**Teks Bacaan**:
┌──

Sepuluh Finalis lomba cerpen "Baper Maca"

Setahun lalu, bisa dikatakan sudah lama ya. Ada lomba mengarang cerita pendek Baper Maca yang diadain oleh Bale Pabukon Unpad.

Nominasi 10 besar naskah cerpen terbaik:
1. Mimpi - Andri Purnama Ramadhan.
2. Aku Bukan Simpanan - Ulrike Panjaitan.
3. Dongeng tentang buku, Mimpi, dan Waktu - Ananda Bayu Pangestu.
4. Buku Menjadi Barang Antik - Windra Yuniarsih.
5. Ikan Hiu Memotong Kuku - Dini Irmalinda.
6. Lakon Sitinurbaya - Nurasiyah Jamil.
7. Baghdad, Ketika dalam Damai - Hafizh Mohammad Noor Esa.
8. P.A.B.U.K.O.N Buku - Setia Rian Pramantara.

└──

**Petunjuk Latihan**:
Ringkaslah teks bacaan di atas dalam dua kalimat. Data ini tidak berhubungan dengan teks bacaan di atas.

**Data yang Diberikan**:

┌──

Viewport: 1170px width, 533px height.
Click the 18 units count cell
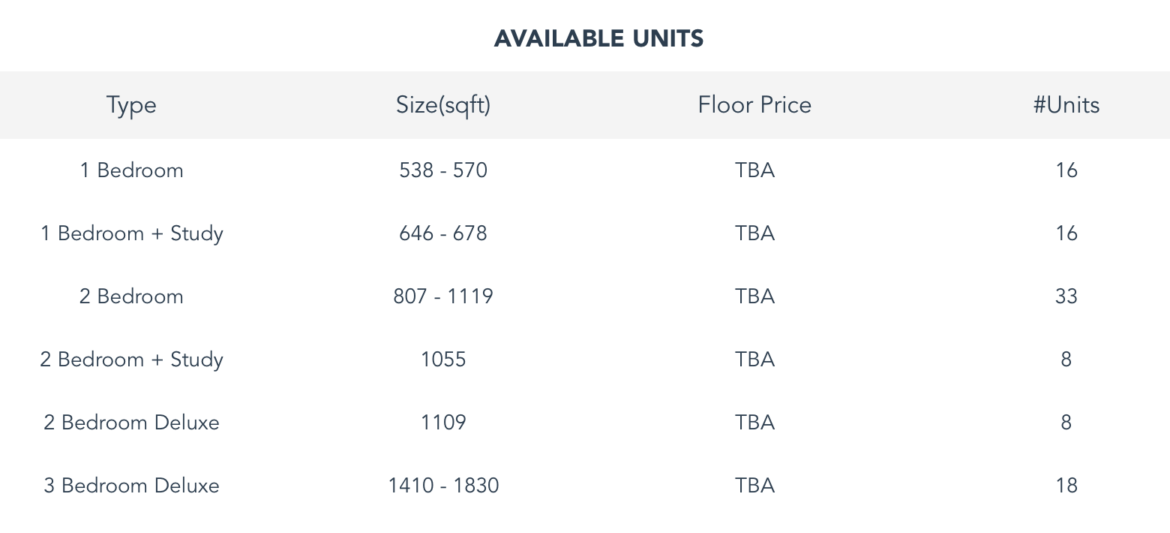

└──

**Hasil Latihan**:
Setahun lalu, Bale Pabukon Unpad mengadakan lomba mengarang cerita pendek bernama Baper Maca. Teks bacaan tersebut mencantumkan nominasi 10 besar naskah cerpen terbaik dari lomba itu, antara lain "Mimpi" karya Andri Purnama Ramadhan dan "Aku Bukan Simpanan" karya Ulrike Panjaitan.